Blue-Green Model Deployment | Engineering Practice

Practice : Blue-Green Model Deployment

Purpose and Strategic Importance

Deploying a new model version is one of the highest-risk moments in an AI system's operational life. The new model may behave differently from the old one in ways that were not caught by pre-deployment testing — producing unexpected outputs, serving certain user populations differently, or degrading under production load conditions that were not simulated in evaluation. Blue-green deployment mitigates this risk by maintaining the previous model version as an immediately available fallback, enabling rollback without downtime if problems emerge.

Beyond safety, blue-green deployment enables confident, frequent releases. Teams that must choose between risky big-bang deployments and infrequent releases driven by fear of deployment failures naturally tend towards the latter. By making deployment safer, blue-green practices create the conditions for the higher deployment frequency that keeps AI systems fresh, responsive to user needs, and continuously improving.

Description of the Practice

Maintains two equivalent production environments — blue (current) and green (new) — that can be switched instantly or gradually without downtime.
Routes traffic between environments using configurable load balancing, enabling gradual rollout from 0% to 100% with monitoring at each increment.
Keeps the previous model version operational and ready to receive traffic for a defined window after new version deployment, enabling instant rollback without redeployment.
Monitors model performance metrics on the new version during gradual rollout, with automatic or manual rollback triggered when degradation thresholds are breached.
Documents rollback procedures and tests them regularly, ensuring that the team can execute a rollback confidently under pressure when it is needed.

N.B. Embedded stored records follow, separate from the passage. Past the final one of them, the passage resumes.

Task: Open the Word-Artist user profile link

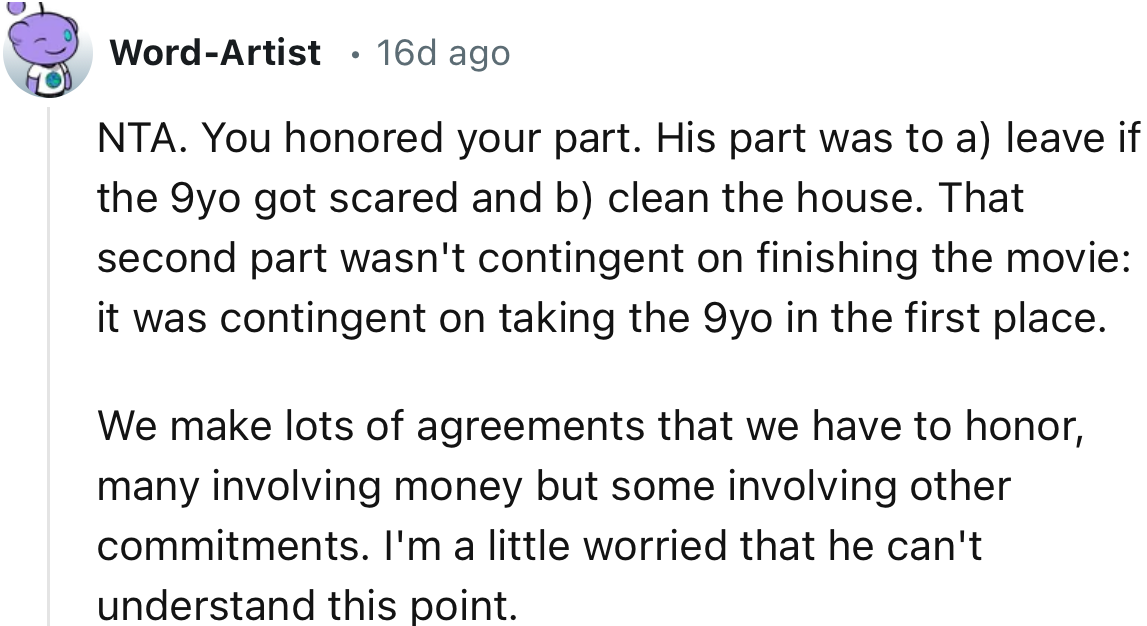Action: click(x=217, y=52)
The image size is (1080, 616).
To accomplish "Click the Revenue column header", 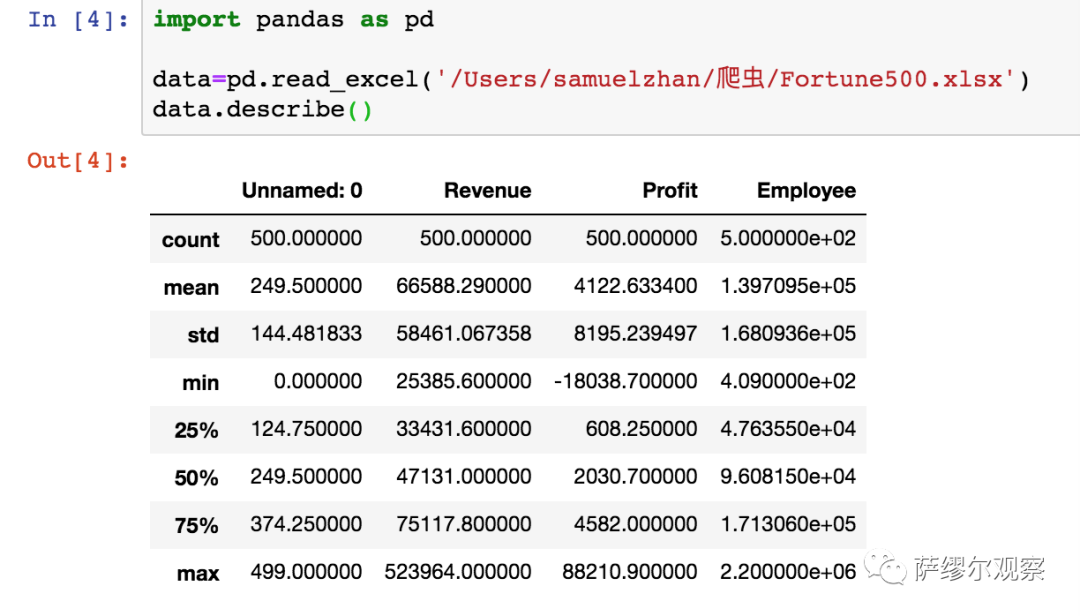I will pyautogui.click(x=487, y=190).
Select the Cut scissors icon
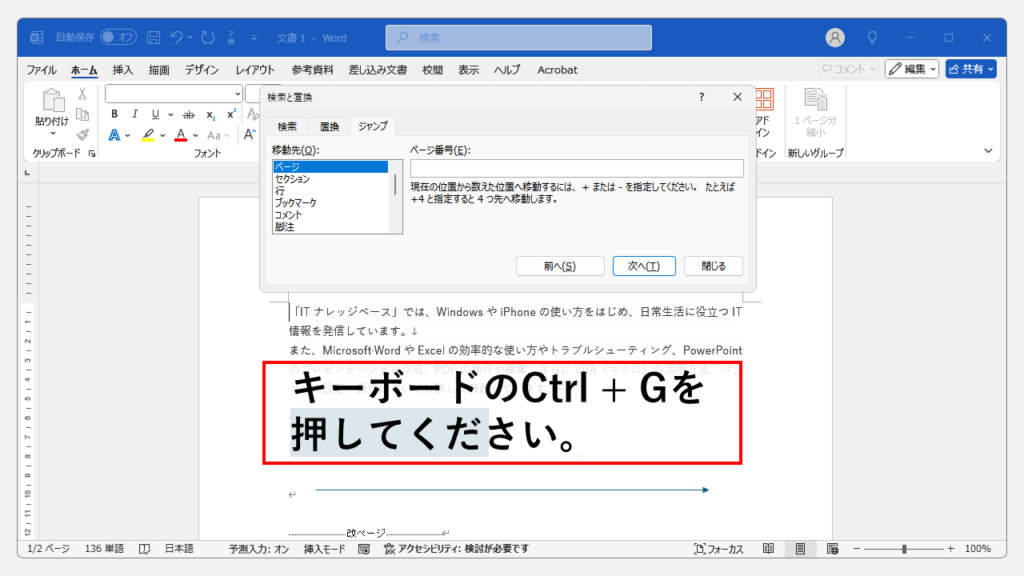The width and height of the screenshot is (1024, 576). point(83,94)
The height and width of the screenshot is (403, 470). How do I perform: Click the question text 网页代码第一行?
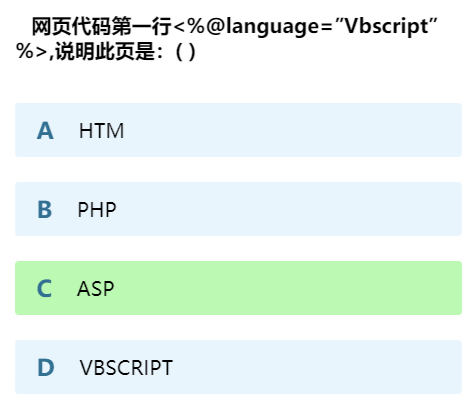(x=101, y=26)
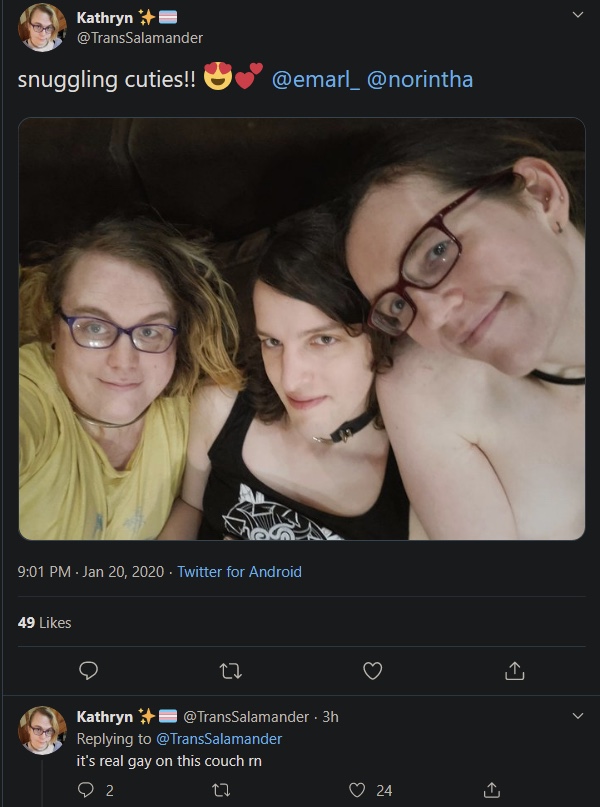Click the Twitter for Android link
Image resolution: width=600 pixels, height=807 pixels.
[239, 572]
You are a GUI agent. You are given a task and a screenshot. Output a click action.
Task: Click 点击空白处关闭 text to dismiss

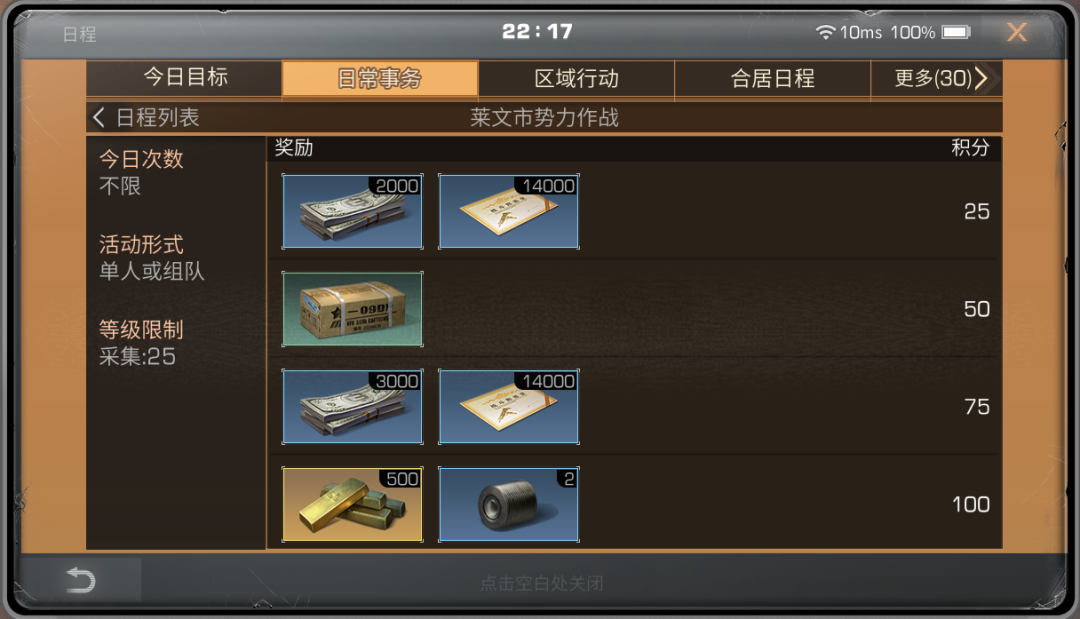point(541,583)
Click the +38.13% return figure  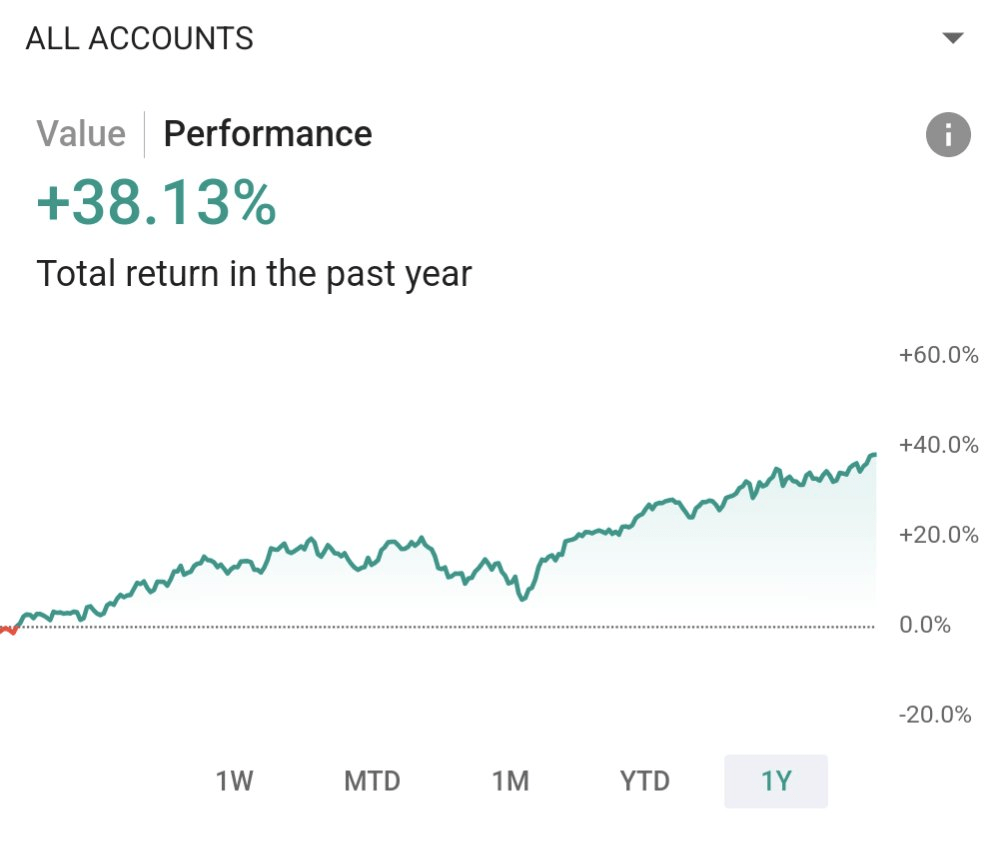156,204
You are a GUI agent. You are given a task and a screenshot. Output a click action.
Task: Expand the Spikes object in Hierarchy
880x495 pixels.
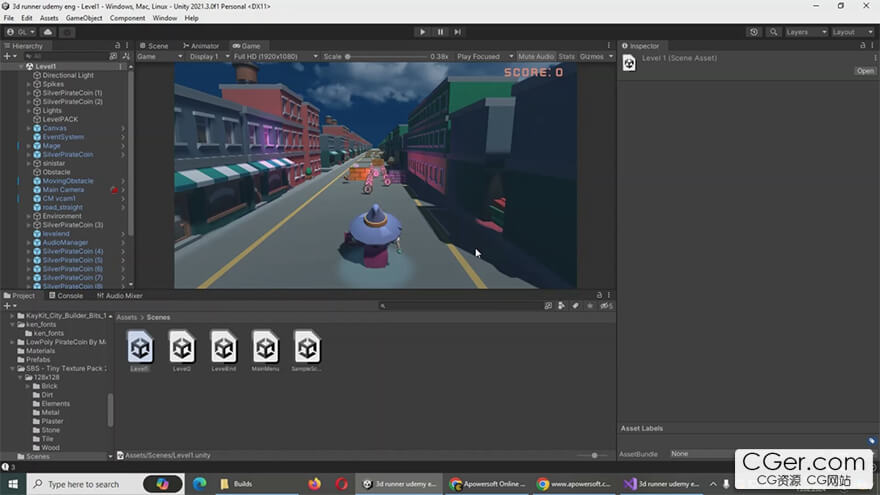pos(29,84)
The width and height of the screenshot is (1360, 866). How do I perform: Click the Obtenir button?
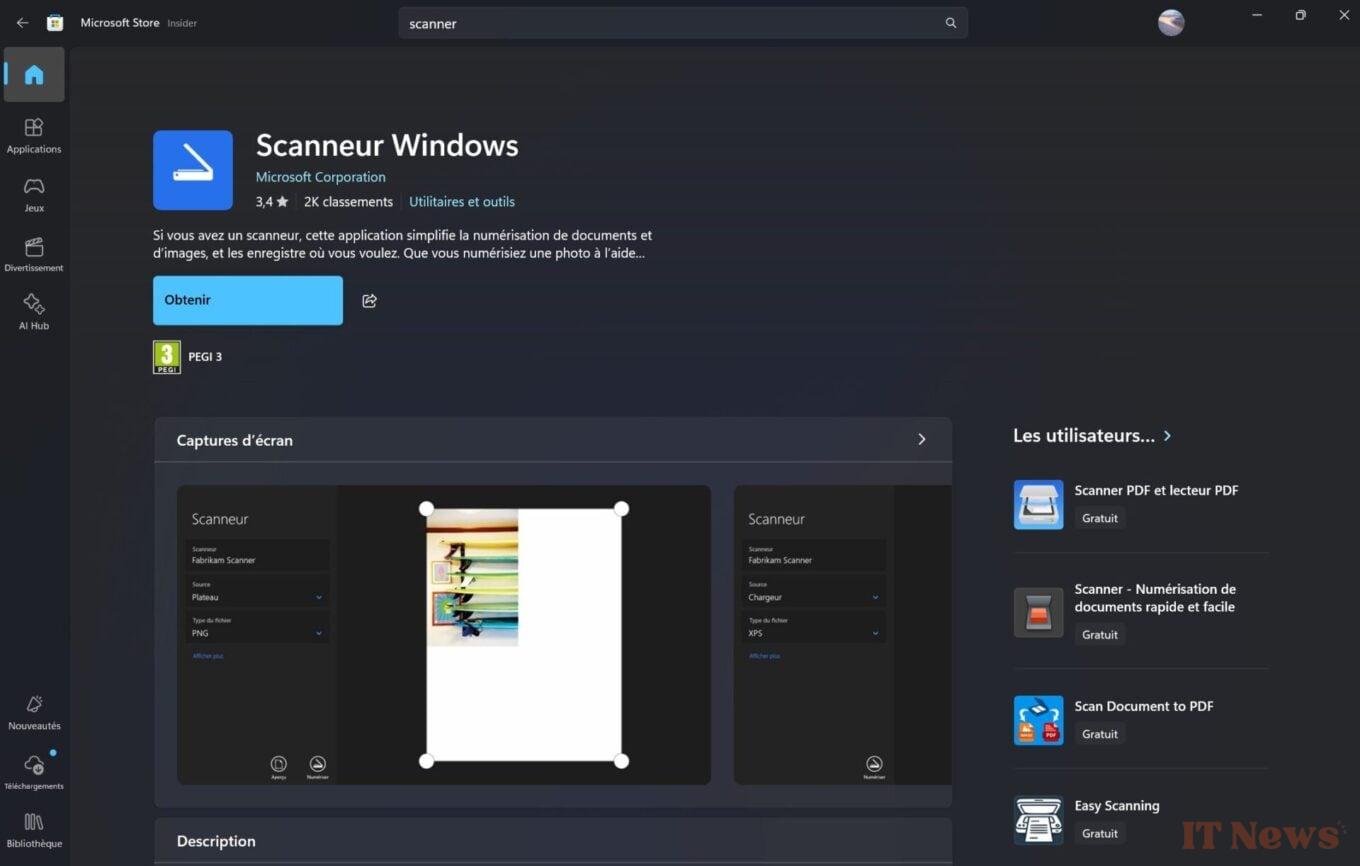[248, 300]
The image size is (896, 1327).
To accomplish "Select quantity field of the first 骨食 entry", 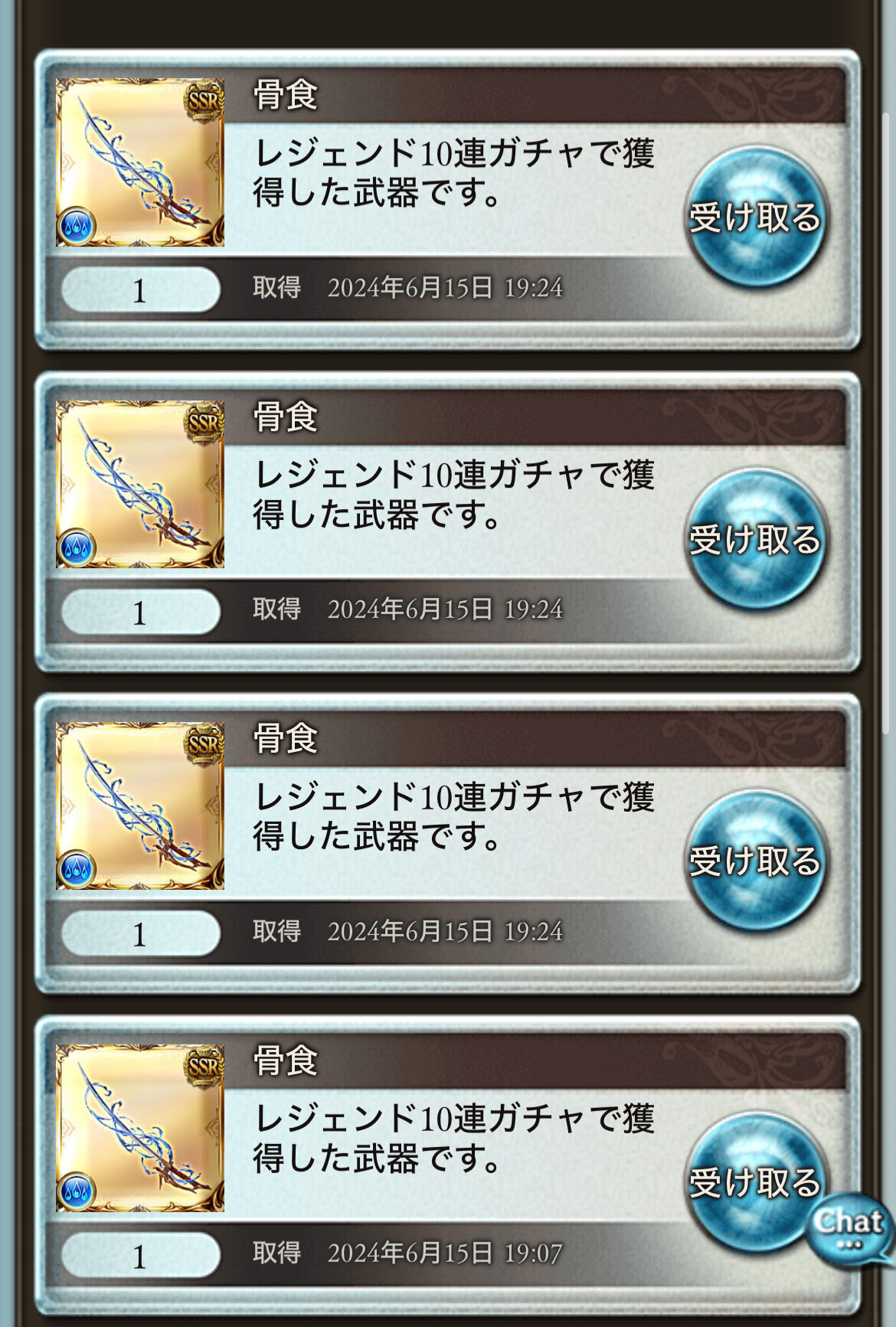I will coord(140,289).
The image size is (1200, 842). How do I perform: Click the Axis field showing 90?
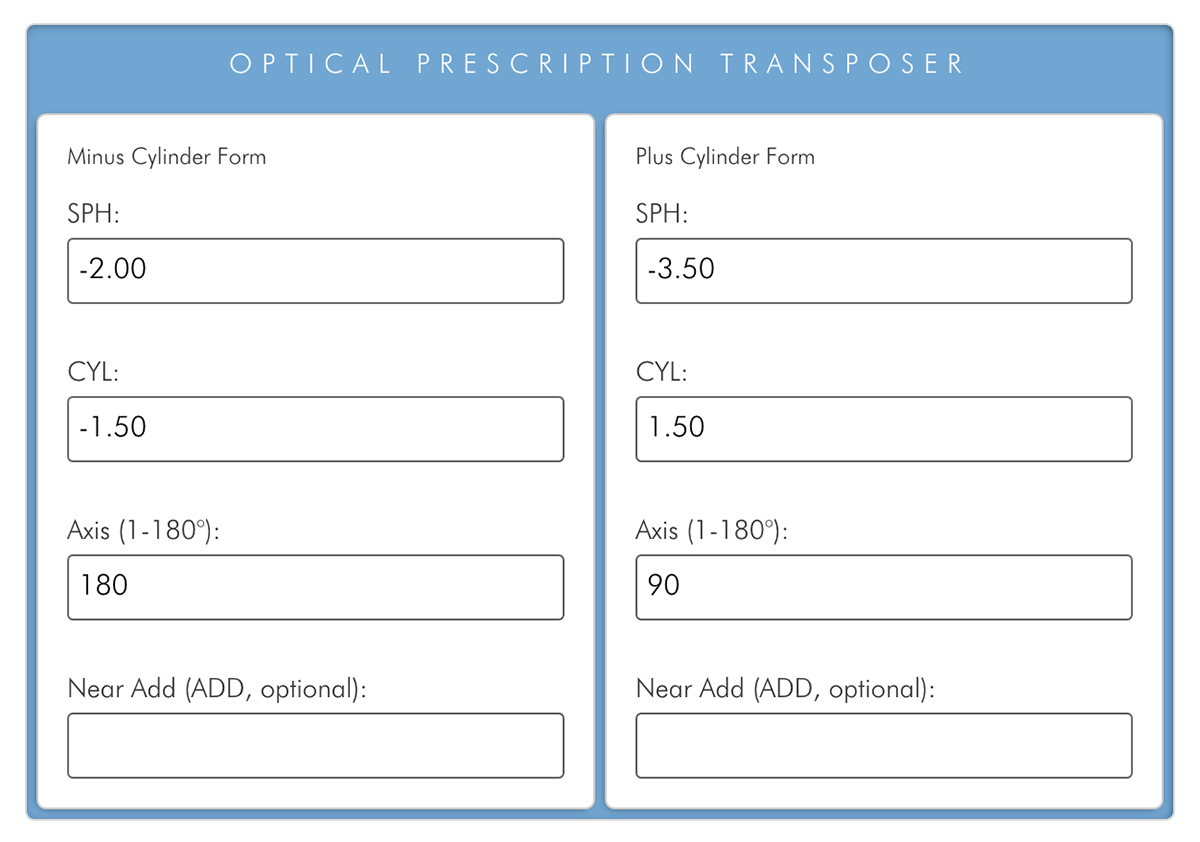click(x=883, y=587)
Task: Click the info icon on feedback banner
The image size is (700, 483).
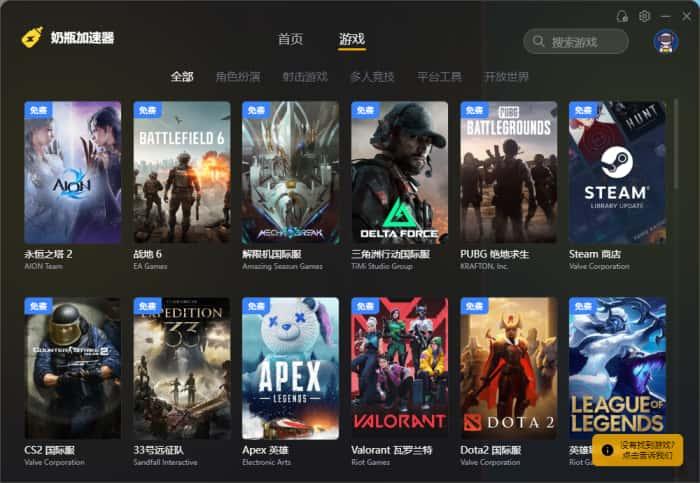Action: (x=607, y=450)
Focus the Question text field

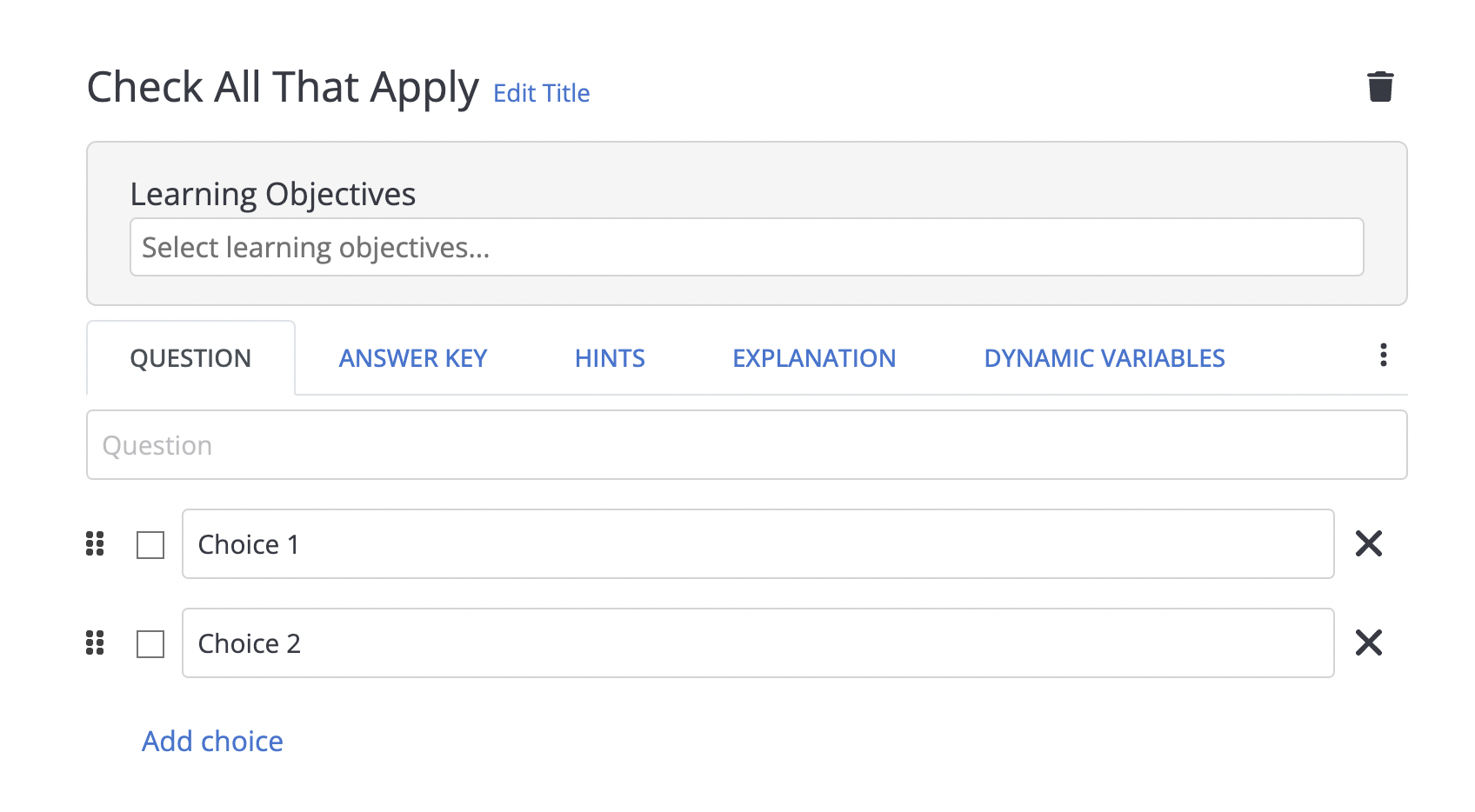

How to Practise It (Playbook)

1. Getting Started

Ensure your model serving infrastructure supports routing rules that can direct traffic to different model versions — this is the foundational capability on which all blue-green practices depend.
Define rollback criteria explicitly: what specific metric thresholds or error conditions will trigger a rollback, and who has the authority to initiate one.
Implement a canary deployment phase — routing a small percentage of traffic (e.g., 1-5%) to the new model before full rollout — as a minimum viable blue-green practice.
Test rollback procedures in a staging environment before the first production use, validating that traffic can be redirected to the previous version within your defined SLA.

2. Scaling and Maturing

Automate rollback triggers based on real-time monitoring metrics, so that degradation beyond defined thresholds initiates rollback without requiring a human to notice and react.
Build A/B testing capability on top of the blue-green infrastructure, enabling systematic comparison of model variants on controlled traffic segments before making deployment decisions.
Extend blue-green practices to cover the full serving stack — feature computation, pre-processing, and model serving — ensuring that all components can be safely versioned and rolled back together.
Define and test disaster recovery procedures that cover scenarios where both blue and green environments fail simultaneously, ensuring a last-resort recovery path exists.

3. Team Behaviours to Encourage

Never rush through canary deployment phases under delivery pressure — the monitoring window exists to surface production issues that pre-deployment testing missed, and compressing it defeats its purpose.
Treat rollback as a normal operational event, not a failure — a team that rolls back a problematic deployment has demonstrated mature operational practice, not weakness.
Document every rollback with a post-incident review that identifies what pre-deployment testing would have caught the issue, feeding continuous improvement of the testing process.
Test rollback procedures regularly in production or production-equivalent environments — procedures that are only tested in theory are procedures that will fail under pressure.

4. Watch Out For…

Canary deployments on user populations that are not representative of the full user base, missing issues that only manifest for specific subgroups.
Keeping the rollback window so short that it provides no practical safety — production issues can take hours to accumulate statistically significant evidence.
Infrastructure costs of maintaining two parallel environments that are not managed carefully, particularly for compute-intensive AI serving workloads.
Blue-green deployment implemented for the model serving layer but not for the data pipelines and feature stores that feed it, creating a partial safety net with significant gaps.

5. Signals of Success

All production model deployments go through a canary phase with defined monitoring before full rollout, without exceptions driven by time pressure.
The team has successfully executed at least one rollback using the blue-green infrastructure, demonstrating that the process works under real conditions.
Mean time to rollback — from decision to traffic fully redirected — is measured and meets the team's defined SLA, typically minutes rather than hours.
Rollback capability is regularly tested, with results demonstrating that rollback procedures remain effective as the infrastructure evolves.
Deployment frequency has increased since blue-green deployment was implemented, as teams feel safer releasing more frequently.